- **Records to process**
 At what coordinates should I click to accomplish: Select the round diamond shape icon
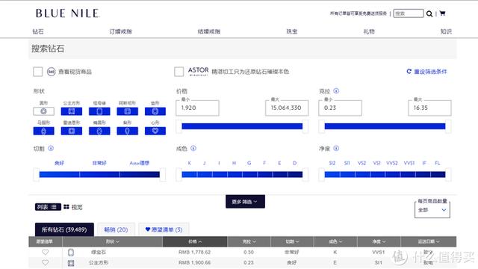point(43,111)
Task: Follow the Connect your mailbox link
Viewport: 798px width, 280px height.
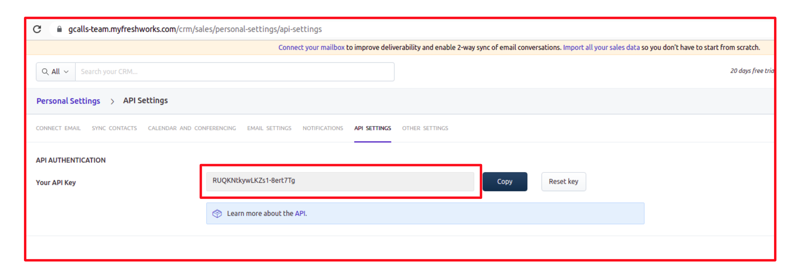Action: (x=311, y=48)
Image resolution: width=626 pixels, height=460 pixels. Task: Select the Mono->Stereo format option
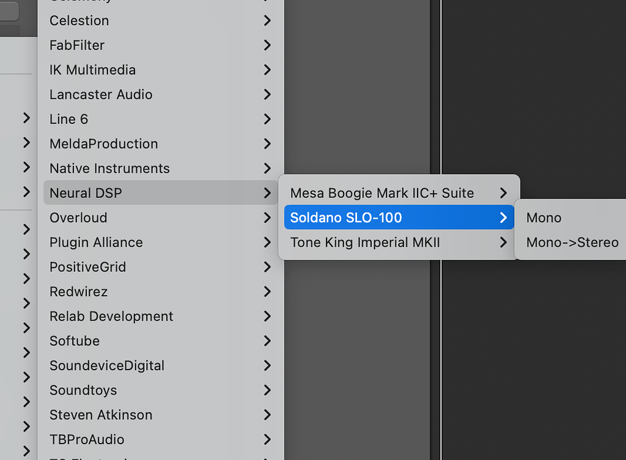(x=572, y=243)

- **Exercise details**
Once the pictures are set aside, give the listing again word for word.

- **Response box**
 At what coordinates should I click to accomplish: Select the round diamond shape icon
point(43,111)
Task: Follow the Connect your mailbox link
Viewport: 798px width, 280px height.
Action: (x=311, y=48)
Image resolution: width=626 pixels, height=460 pixels. Task: Select the Mono->Stereo format option
(x=572, y=243)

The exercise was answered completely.